VANCOUVER: As polls close across the country Monday evening and the vote tally begins, a handful of tight races in British Columbia could determine which party seizes power, or whether Canada will have a minority or majority government.
In Vancouver-Granville, incumbent Jody Wilson-Raybould – a one-time Liberal cabinet minister – chose not to seek re-election, opening the door for a tight, three-way race between the Liberals, Conservatives and NDP.
Liberal Taleeb Noormohamed finished second behind Wilson-Raybould in the 2019 race and is running again.
He has faced controversy on the campaign trail after it came to light he bought or sold 30 residential properties in the last decade, 14 of which were sold within a year of their purchase dates.

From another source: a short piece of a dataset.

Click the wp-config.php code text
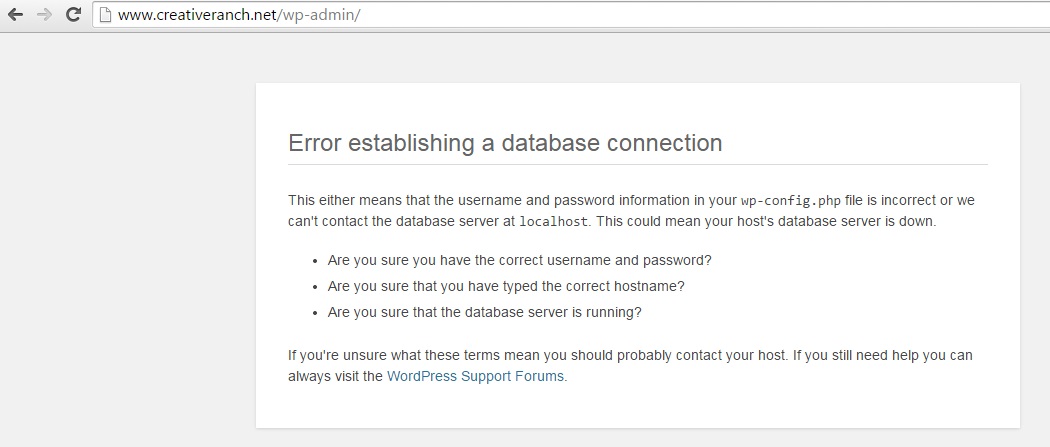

Those transactions meet the criteria for an “anti-flipping” tax proposed by the Liberals.
Lawyer Kailin Che is running under the Conservative banner, and self-described climate-activist Anjali Appadurai is on the ticket for the NDP.
A handful of other Metro Vancouver ridings that have been close in the recent past appear headed for photo finishes again.
In most federal elections, a winner is declared before most votes on the West Coast are even counted, but with such a close race predicted this time, the rest of the nation may need to turn its eyes to B.C. ridings to find out who holds the balance of power.
If the People’s Party of Canada performs well, it could play spoiler in some tight races, potentially drawing support from the Conservatives.
Meanwhile, the Green Party will be hoping to exceed expectations and pull a share of the progressive vote.